■ Stated task: Count the lines in the records below that contain the string "width", and reply with that number alone.

[START OF Information given]

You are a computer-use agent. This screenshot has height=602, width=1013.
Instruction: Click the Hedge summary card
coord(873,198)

[END OF Information given]
[START OF Information given]

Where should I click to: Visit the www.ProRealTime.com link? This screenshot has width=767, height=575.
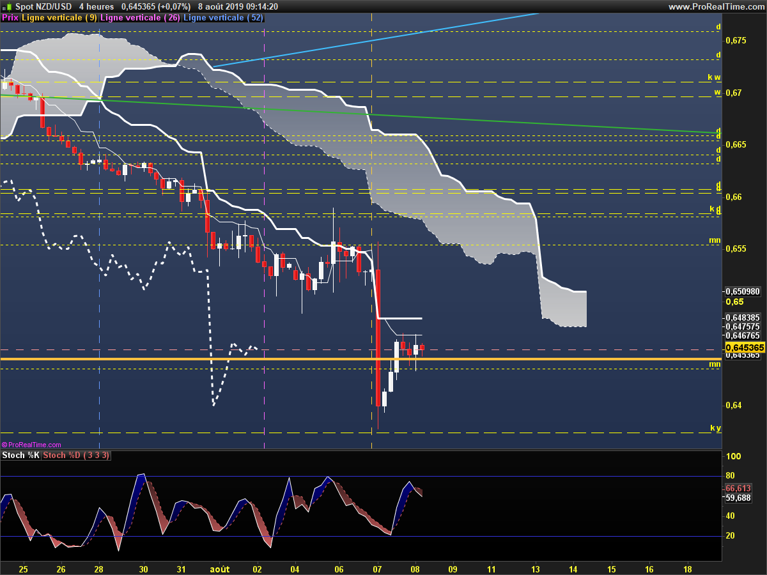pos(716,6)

[END OF Information given]
[START OF Information given]

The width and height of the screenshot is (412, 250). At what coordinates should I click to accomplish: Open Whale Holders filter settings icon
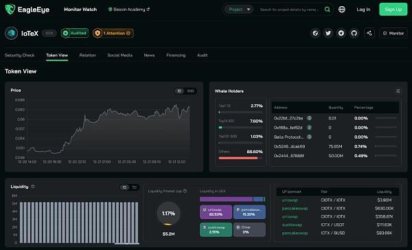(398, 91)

[END OF Information given]

■ Finished exercise: 3